Evaluation of the profile of thrombin generation during the process of whole blood clotting as assessed by thrombelastography

The objective of this study was to evaluate the possibility of linking the tracing of whole blood clotting in a thrombelastograph (R) (TEG (R)) hemostasis system with the generation of thrombin assessed by thrombin/antithrombin complex (TAT). Citrated whole blood containing corn trypsin inhibitor from volunteers was clotted in the presence of CaCl2 and tissue factor. Clotting was monitored with the eight channels of a TEG (R) system.

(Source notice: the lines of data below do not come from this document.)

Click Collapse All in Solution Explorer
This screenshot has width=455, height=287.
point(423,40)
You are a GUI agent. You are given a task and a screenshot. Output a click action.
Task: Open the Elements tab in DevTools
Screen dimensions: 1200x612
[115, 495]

At different time points, the whole blood TEG (R) reaction cups were kept in a cold quenching solution, centrifuged, and the supernatants were kept at -80 degrees C until assayed for TAT by ELISA. The total thrombus generation (TTG) was calculated from the first derivative of the TEG (R) waveform and was compared with thrombin generation measured by TAT. The two vector values - the TAT thrombin generation data and the corresponding TEG (R) TTG - were analyzed using Pearson correlation coefficients (i) and linear, non-linear and natural log (In) transformation of TAT values for least-squares goodness-of-fit curves. The best least-squares fit is an exponential curve. Linearizing using the In of the TAT thrombin generation variable produces the same r (0.94) as of the exponential curve. The prediction equation is y = 8.0465 + 0.0005x (P <= 0.0001), where y is the TAT thrombin generation variable in the In transformation and x is the TEG (R) TTG variable. The high magnitude of r and the high significance of the prediction equation demonstrate the high efficacy of the prediction of TAT thrombin generation by the use of TEG (R) TTG.